Skipping all pictures, please restate word for word the lines from the one that contains "Open the Scheme submenu in Product menu" through the last line of the entries.

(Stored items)
____________________
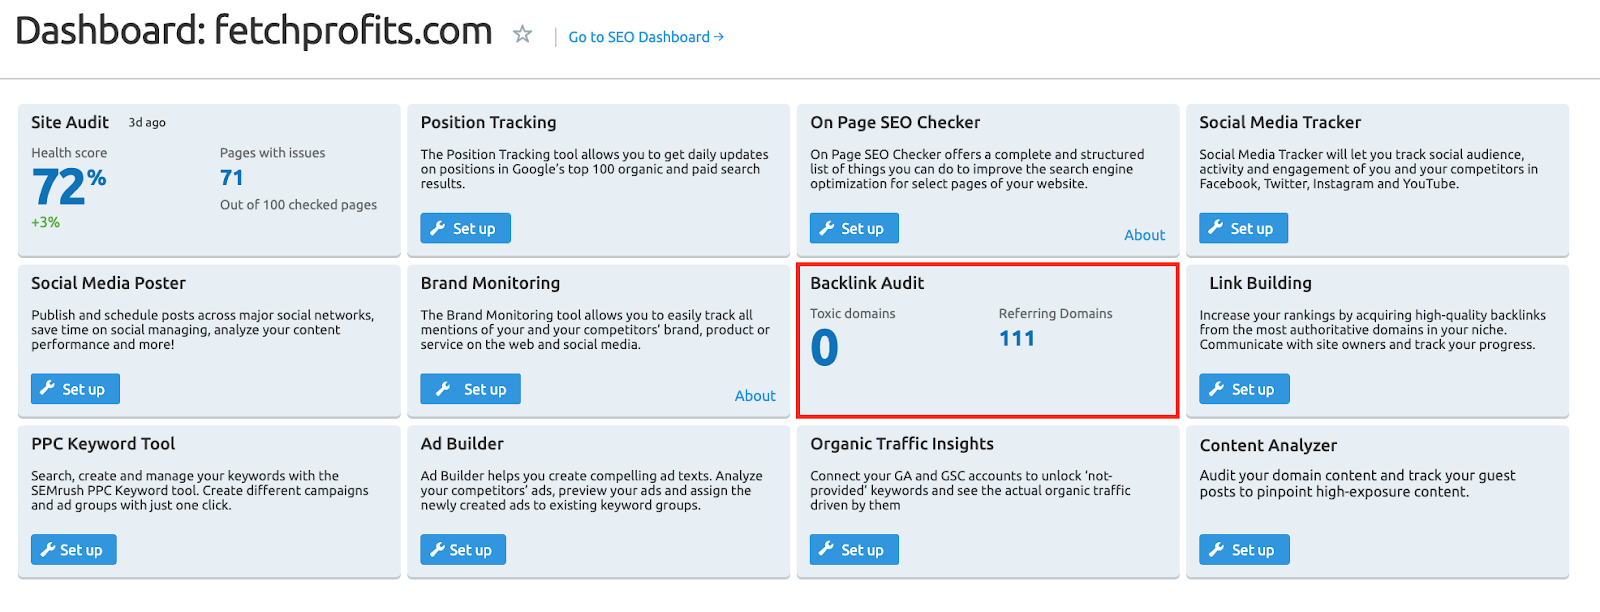
Task: Open About link in On Page SEO Checker
Action: (x=1144, y=235)
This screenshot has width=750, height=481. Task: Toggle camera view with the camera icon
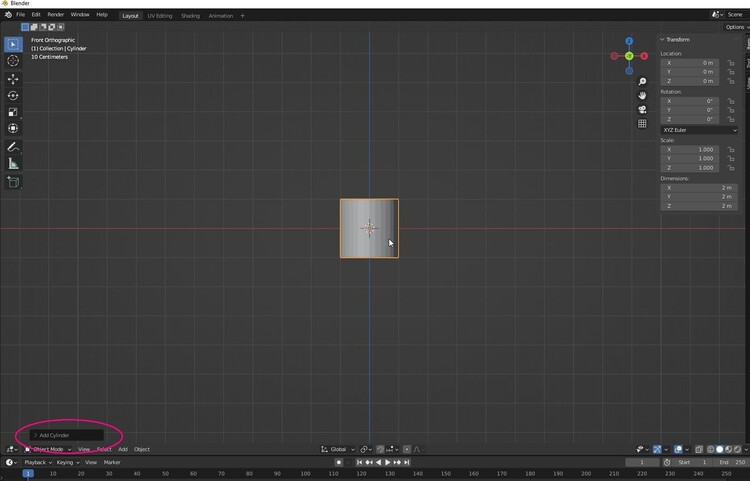pos(642,110)
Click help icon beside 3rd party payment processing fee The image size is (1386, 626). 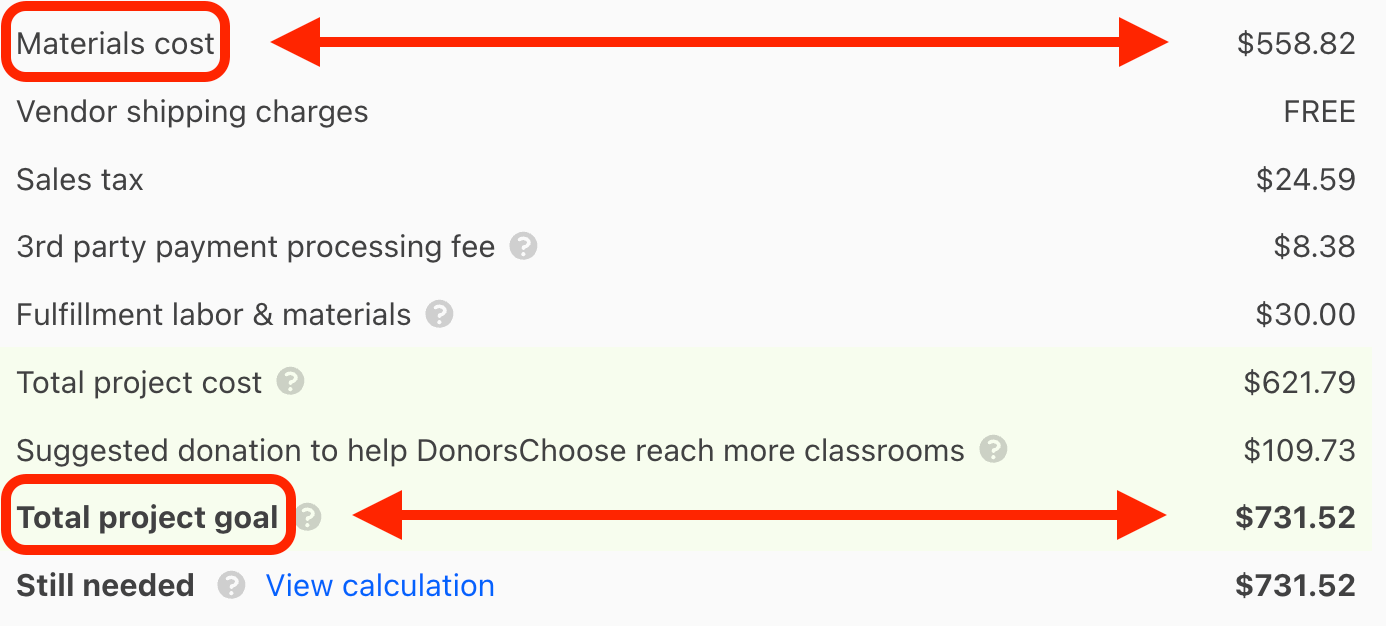(523, 247)

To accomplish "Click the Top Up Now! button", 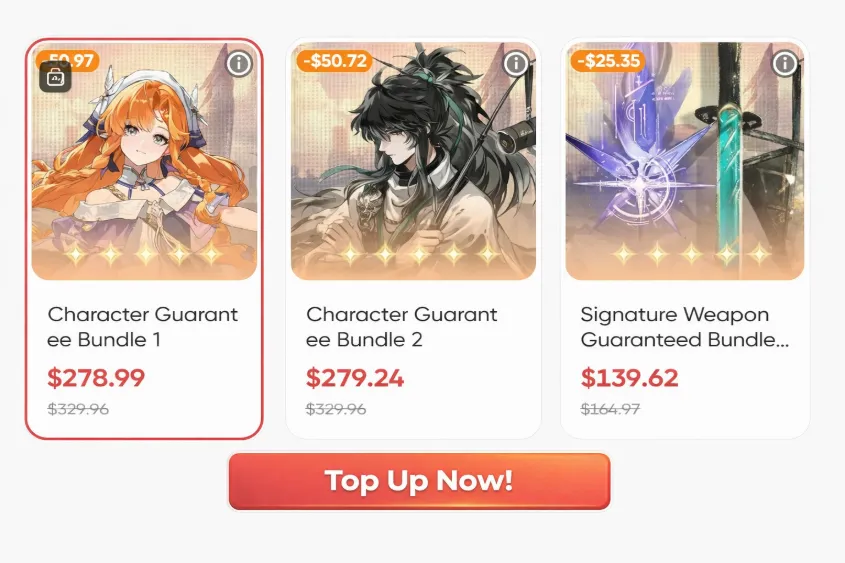I will [419, 481].
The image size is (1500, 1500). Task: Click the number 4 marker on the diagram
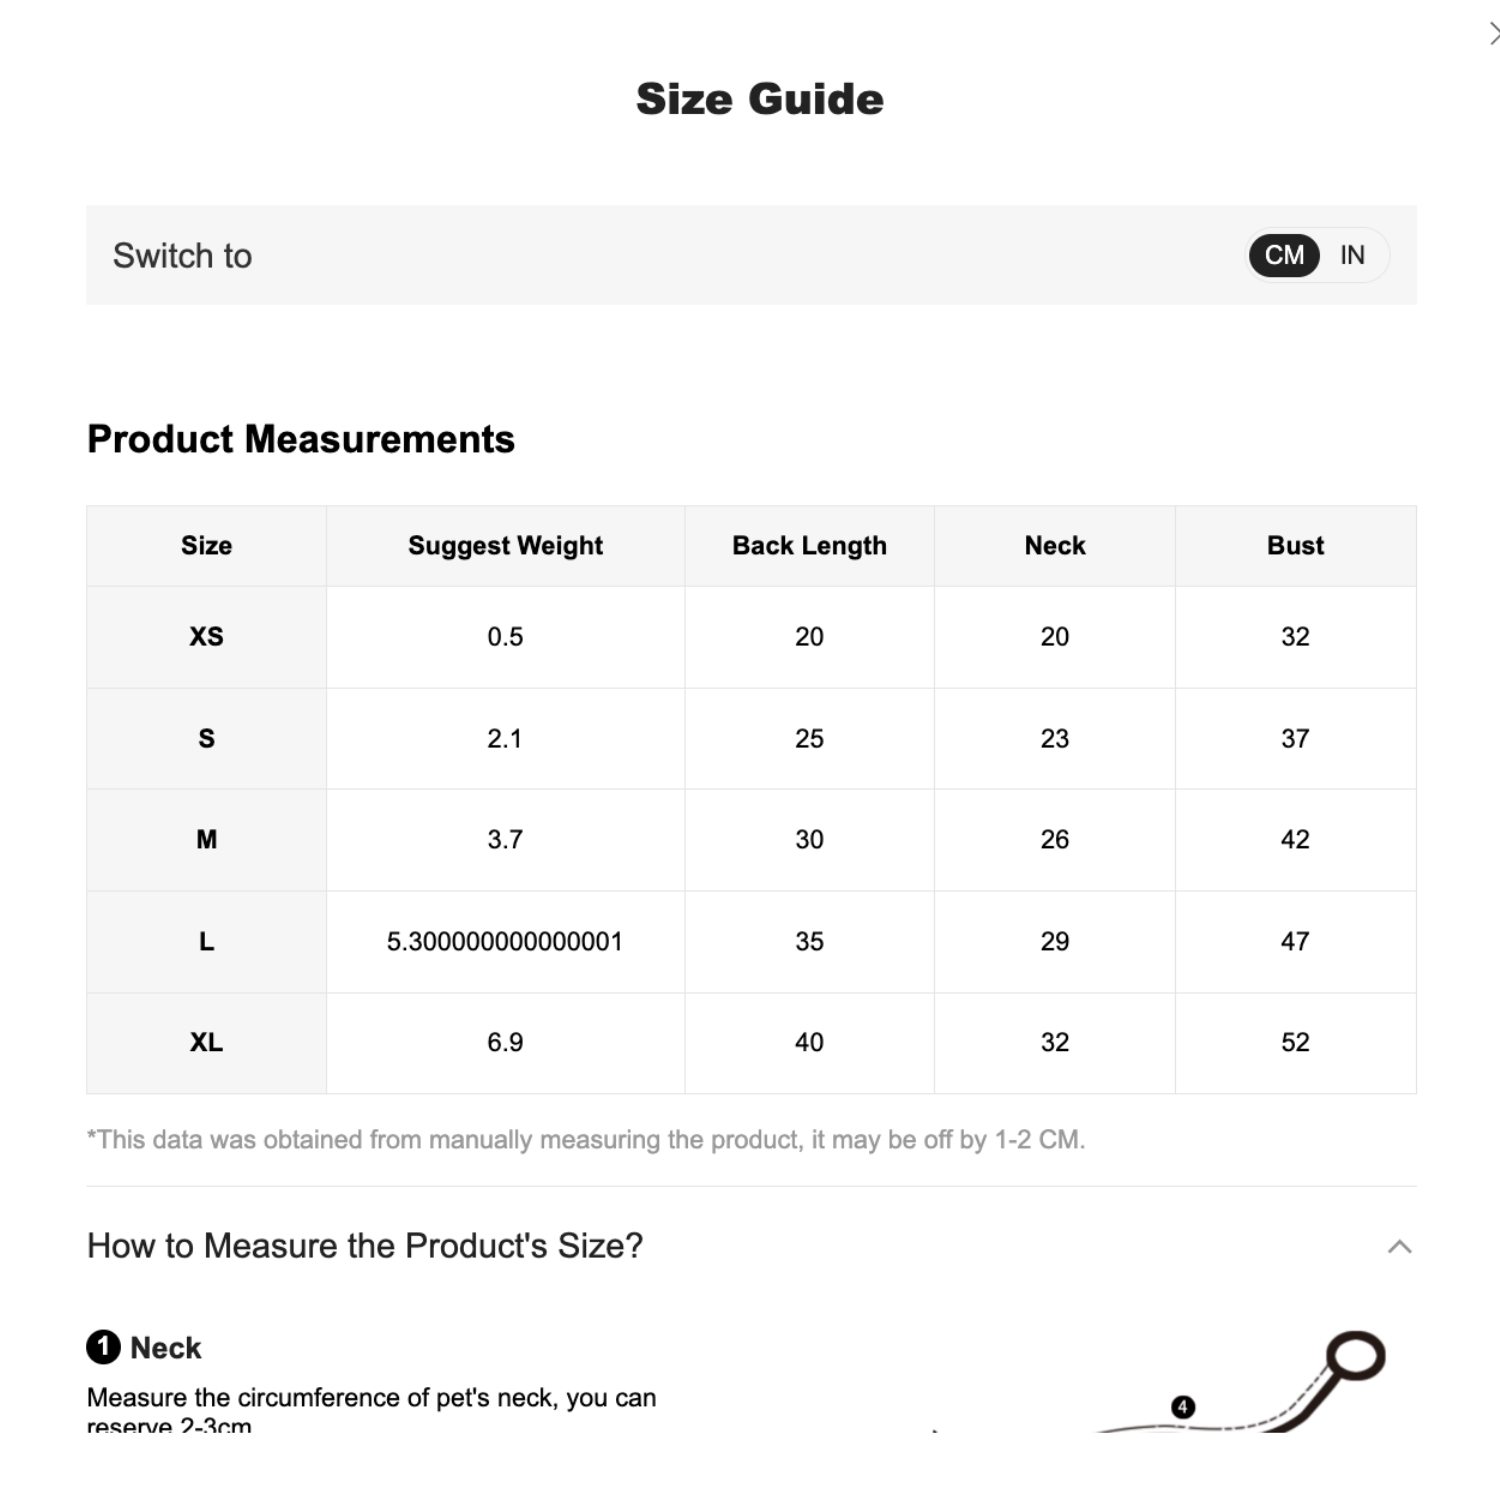[1182, 1407]
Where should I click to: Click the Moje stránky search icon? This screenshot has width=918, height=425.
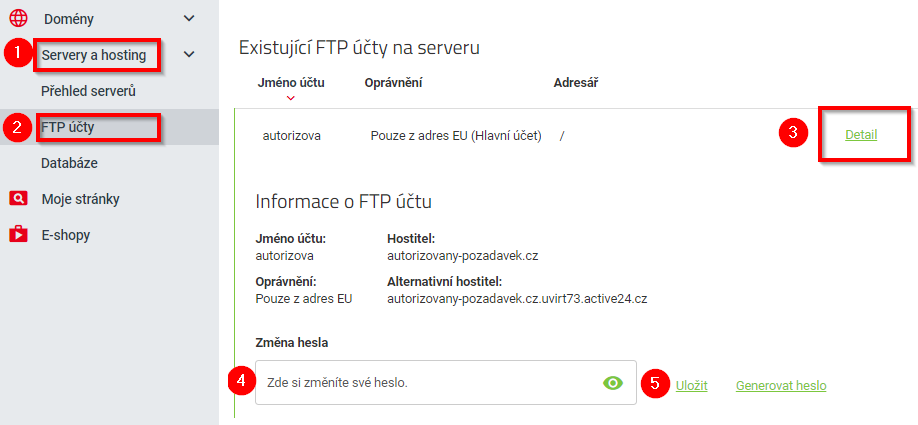click(x=18, y=198)
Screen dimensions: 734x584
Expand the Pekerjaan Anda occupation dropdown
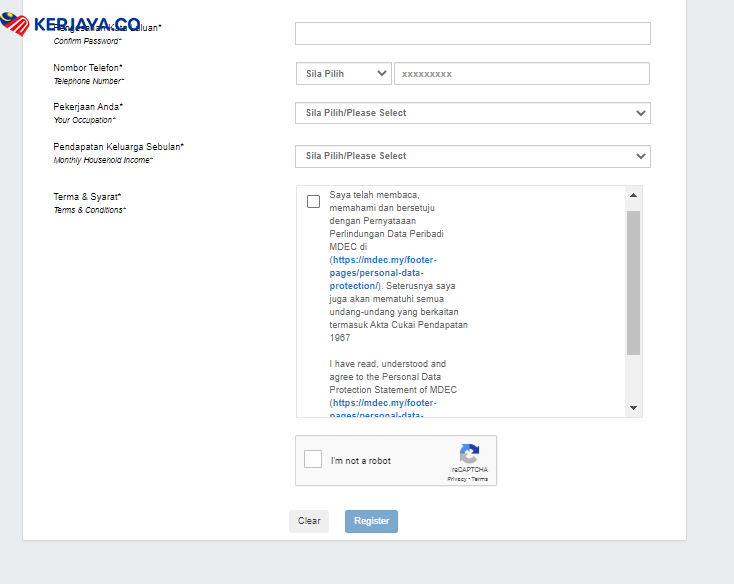point(472,113)
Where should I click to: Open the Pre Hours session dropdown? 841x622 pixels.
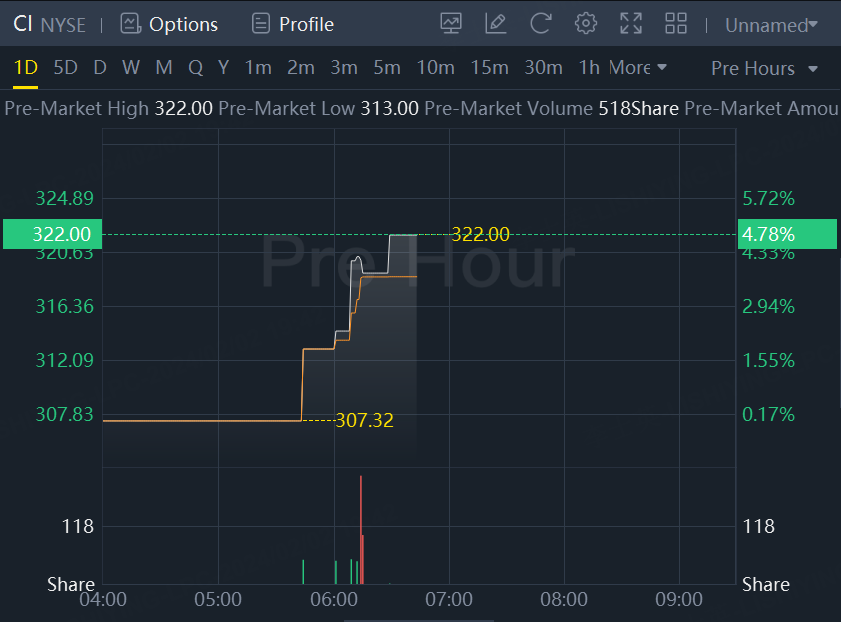[764, 68]
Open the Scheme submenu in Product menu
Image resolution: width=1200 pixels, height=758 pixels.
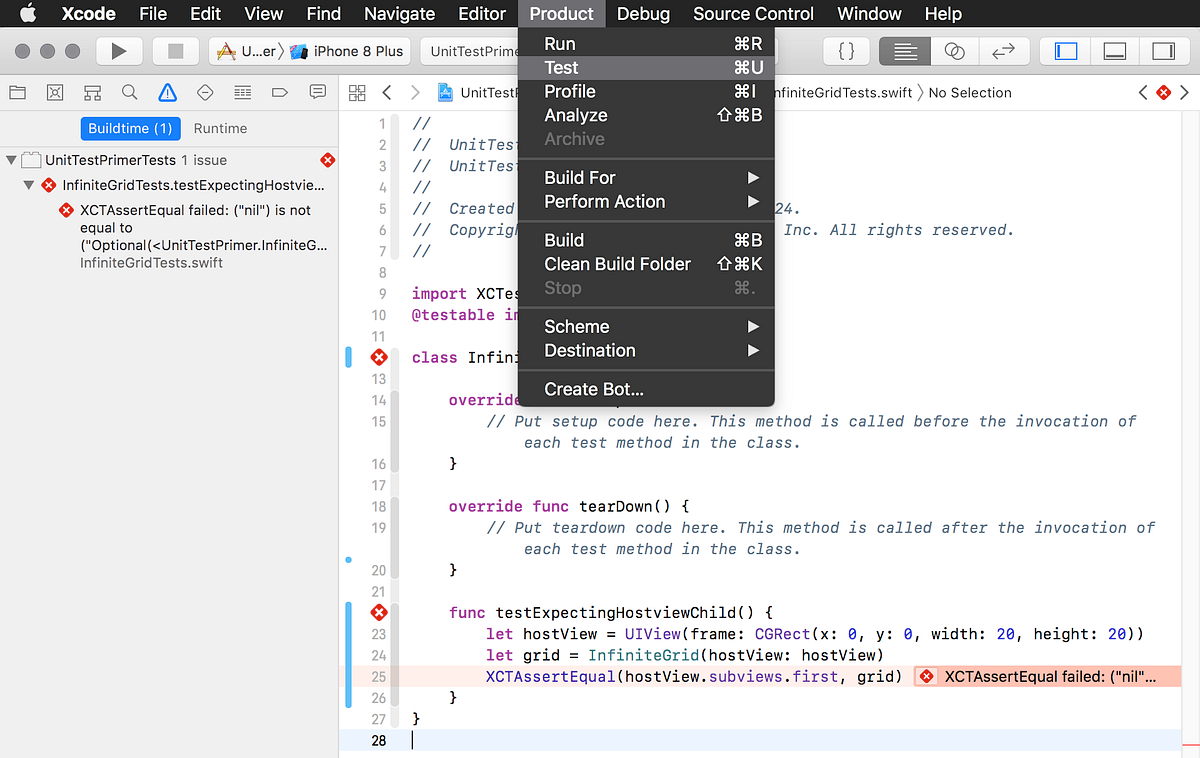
____________________
=== REPLY ===
Open the Scheme submenu in Product menu
Image resolution: width=1200 pixels, height=758 pixels.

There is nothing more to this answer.